I downloaded the repository from here https://github.com/dusty-nv/jetson-inference .
Then i build it using cmake.
The header files was placed in folder /build/aarch64/
To test if the libraries was working I created a test file where I imported /build/aarch64/detectNet.h and created an instance and passed variables (.prototxt and more) to the constructor. Se below.

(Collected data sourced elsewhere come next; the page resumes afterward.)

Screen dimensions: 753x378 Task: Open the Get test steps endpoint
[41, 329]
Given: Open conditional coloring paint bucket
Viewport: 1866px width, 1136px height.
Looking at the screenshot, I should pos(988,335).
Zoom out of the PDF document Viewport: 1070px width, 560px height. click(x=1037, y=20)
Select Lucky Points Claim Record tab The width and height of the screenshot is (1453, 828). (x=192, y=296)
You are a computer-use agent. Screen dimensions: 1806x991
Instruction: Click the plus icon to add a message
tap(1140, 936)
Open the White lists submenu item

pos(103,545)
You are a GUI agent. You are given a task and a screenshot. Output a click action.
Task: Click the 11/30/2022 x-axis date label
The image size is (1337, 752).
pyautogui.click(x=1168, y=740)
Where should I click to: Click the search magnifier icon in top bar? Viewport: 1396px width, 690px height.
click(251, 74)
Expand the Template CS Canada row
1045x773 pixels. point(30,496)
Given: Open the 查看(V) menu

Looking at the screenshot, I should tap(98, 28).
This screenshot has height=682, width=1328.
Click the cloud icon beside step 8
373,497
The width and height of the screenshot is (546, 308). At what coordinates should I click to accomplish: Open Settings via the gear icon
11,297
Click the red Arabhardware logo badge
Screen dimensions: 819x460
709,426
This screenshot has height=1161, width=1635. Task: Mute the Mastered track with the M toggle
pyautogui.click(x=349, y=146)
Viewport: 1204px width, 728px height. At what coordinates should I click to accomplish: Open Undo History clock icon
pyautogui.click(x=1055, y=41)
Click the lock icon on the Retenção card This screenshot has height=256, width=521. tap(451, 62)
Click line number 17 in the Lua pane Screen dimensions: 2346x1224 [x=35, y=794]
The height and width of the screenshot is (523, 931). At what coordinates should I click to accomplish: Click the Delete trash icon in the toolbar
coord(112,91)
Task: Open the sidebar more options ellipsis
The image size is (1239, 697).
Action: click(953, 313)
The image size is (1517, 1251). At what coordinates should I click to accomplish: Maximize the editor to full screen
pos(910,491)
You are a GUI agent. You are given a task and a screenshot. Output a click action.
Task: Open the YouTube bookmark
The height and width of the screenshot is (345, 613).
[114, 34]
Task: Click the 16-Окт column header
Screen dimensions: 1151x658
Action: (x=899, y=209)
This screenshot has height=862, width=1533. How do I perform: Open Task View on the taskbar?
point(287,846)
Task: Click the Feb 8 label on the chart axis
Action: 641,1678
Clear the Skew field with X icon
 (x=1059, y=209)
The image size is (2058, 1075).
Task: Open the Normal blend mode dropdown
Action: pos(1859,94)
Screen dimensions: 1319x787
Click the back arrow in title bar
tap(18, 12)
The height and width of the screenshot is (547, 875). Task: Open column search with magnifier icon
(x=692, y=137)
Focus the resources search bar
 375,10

But. I got an error: undefined reference to detectNet
Do you see any mistakes?
Thanks,
Otto
#include
#include
#include “/home/nvidia/Desktop/neuralnetworks/objectDetection/detectNet/build/aarch64/include/detectNet.h”
using namespace std;
int main(){
const char * prototxt_path = “/home/nvidia/Desktop/neuralnetworks/objectDetection/caffenet_deploy.prototxt”;
const char * model_path = “/home/nvidia/Desktop/neuralnetworks/objectDetection/caffe_model.caffemodel”;
const char * mean_binary = “/home/nvidia/Desktop/neuralnetworks/objectDetection/mean.binaryproto”;
float threshold = 0.5f;
const char * input = “data”;
const char * coverage = “blob”;
const char * bboxes = “bboxes”;
const uint32_t maxBatchSize = 2;
detectNet* net = detectNet::Create(prototxt_path, model_path, mean_binary, threshold, DETECTNET_DEFAULT_INPUT, DETECTNET_DEFAULT_COVERAGE, DETECTNET_DEFAULT_BBOX, maxBatchSize);
cout << "works" << endl;
}
Hi,
You need to link the libjetson_inference.so.
Here is an simple example for your reference:
source
#include "detectNet.h"
int main( int argc, char** argv )
{
detectNet* net = detectNet::Create(argc, argv);
return 0;
}
build
nvcc -std=c++11 topic_1038283.cpp -I[jetson_inferece]/build/aarch64/include/ -L[jetson_inferece]/build/aarch64/lib/ -ljetson-inference -o test
run
LD_LIBRARY_PATH=[jetson_inferece]/build/aarch64/lib/:$LD_LIBRARY_PATH
./test
Thanks